Lista de tareas:
1. Repite textualmente, del texto sobre la violencia en Chiapas, todo lo que va desde "Esos enfrentamientos estuvieron" hasta "padeció la Revolución.".
2. Según el texto sobre la violencia en Chiapas, ¿en qué ciudad nació Miguel Lisbona?
3. Continúa el texto sobre la violencia en Chiapas a partir de su última oración.

Fragmento del documento:

= = = = = = =

Hoy, los pobladores de la región Sierra son acosados, amenazados, secuestrados y asesinados por grupos delincuenciales. Son utilizados para protestar en contra de la presencia del Ejército, son obligados a hacer retenes y a convertirse en escudos en los enfrentamientos.
Esas personas quieren carreteras, desde luego, pero esas carreteras deben estar pavimentadas de seguridad y certeza de que no habrá levantones, de que no habrá extorsiones, ni asesinatos.
La tarea es urgente. Realmente impostergable.
No hay que equivocarse: no será un trabajo fácil, porque el gobernador electo no tiene una varita mágica, pero sí tiene ideas, recursos y mecanismos eficientes para enfrentar a la delincuencia. Está la esperanza fundada de que cuando asuma su mandato, podrán verse los primeros resultados, pero el proceso de pacificación tardará meses.
Retornar “a las horas serenas” es uno de los mayores retos que ha enfrentado un gobernador desde la Revolución Mexicana cuando combatían mapaches y miembros del ejército constitucionalista, o cuando, por esas desventuras de la incomprensión se enfrentaron Tuxtla y San Cristóbal.
Entonces surgió el canto de paz más potente de esta tierra en voz del poeta José Emilio Grajales con su Himno a Chiapas, que tiene tanta vigencia como aquellos años aciagos de sufrimiento y dolor.
Otro momento de conflicto, pero más de índole nacional, fue el 94, con la aparición del EZLN, y los confrontamientos posteriores de guardias blancas para someter a indígenas y campesinos.
Esos enfrentamientos estuvieron focalizados y no fueron constantes. Es más, muchos han llegado a decir que en este sur profundo no hubo revolución.
Miguel Lisbona, un chiapaneco que tuvo la ocurrencia de nacer en Barcelona, lo ha aclarado con los mejores argumentos: es cierto que en Chiapas no hubo movimientos de tropa, ni enfrentamientos, ni bajas en la magnitud al de otros estados, pero sí vivió y padeció la Revolución.

= = = = = = =

Información extraída:
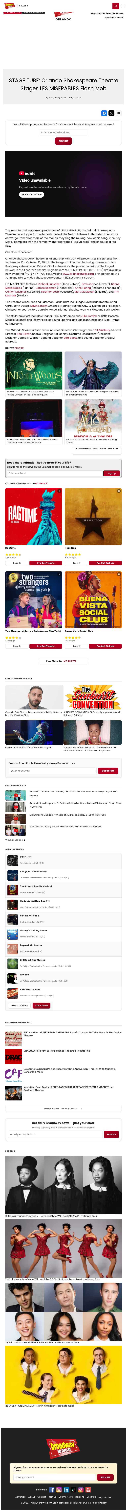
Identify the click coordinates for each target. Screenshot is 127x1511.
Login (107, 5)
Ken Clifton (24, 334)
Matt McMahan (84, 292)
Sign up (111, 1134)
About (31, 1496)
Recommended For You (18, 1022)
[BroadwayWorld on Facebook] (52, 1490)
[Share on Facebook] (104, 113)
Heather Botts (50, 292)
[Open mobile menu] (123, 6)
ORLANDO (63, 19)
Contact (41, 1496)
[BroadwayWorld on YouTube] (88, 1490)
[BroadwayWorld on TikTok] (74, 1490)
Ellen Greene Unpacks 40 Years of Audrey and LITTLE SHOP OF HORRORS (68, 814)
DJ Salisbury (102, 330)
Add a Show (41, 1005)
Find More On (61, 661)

= = = = = = =

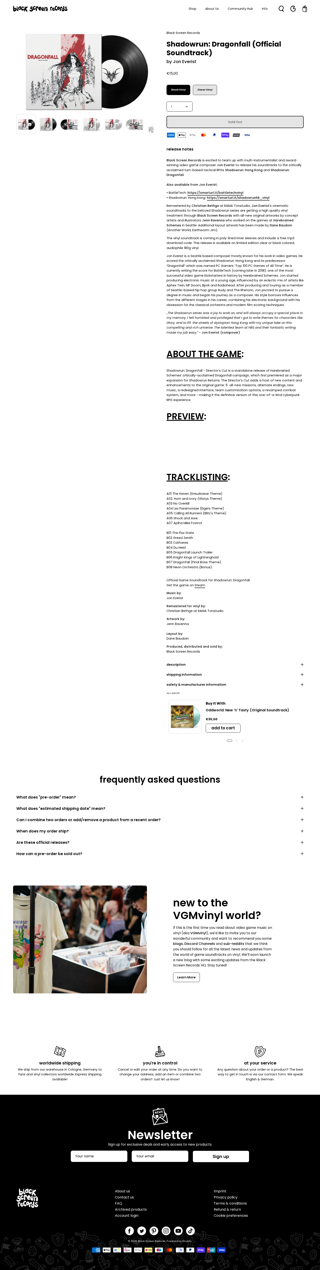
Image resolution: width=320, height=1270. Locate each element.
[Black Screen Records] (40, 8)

= = = = = = =

Respuestas del ejercicio:
1.
Esos enfrentamientos estuvieron focalizados y no fueron constantes. Es más, muchos han llegado a decir que en este sur profundo no hubo revolución.
Miguel Lisbona, un chiapaneco que tuvo la ocurrencia de nacer en Barcelona, lo ha aclarado con los mejores argumentos: es cierto que en Chiapas no hubo movimientos de tropa, ni enfrentamientos, ni bajas en la magnitud al de otros estados, pero sí vivió y padeció la Revolución.

2. En Barcelona.

3.
Es posible que el número de muertos y desaparecidos, producto de la violencia provocada por los cárteles, haya rebasado la cifra por los enfrentamientos en la Revolución.
Por eso la urgencia de la sociedad al reclamar paz y la tranquilidad. La inseguridad no es una ficción inventada por los medios. Es una realidad que se palpa al desplazarse por los caminos de Chiapas y al escuchar los testimonios de nuestros conocidos víctimas de la violencia.
Lo peor: no hay señales de que disminuya, sino que, por el contrario, abarque mayores municipios.
En medio de este desconcierto, tengo la certeza de que Eduardo Ramírez Aguilar impondrá el orden, traerá tranquilidad y la tan esperada paz a Chiapas, pero además avanzará en temas que hoy no parecen urgentes, pero que resultarán vitales en el desarrollo de la entidad, como la construcción de carreteras, de escuelas, de casas de salud y hasta festivales celebratorios del carácter chiapaneco.
Llegará al Gobierno, y lo sabe, no para administrar la rutina, sino para encontrarse con su destino, para hacer historia. Su gestión no admite el fracaso, sino el logro sin titubeos de la paz.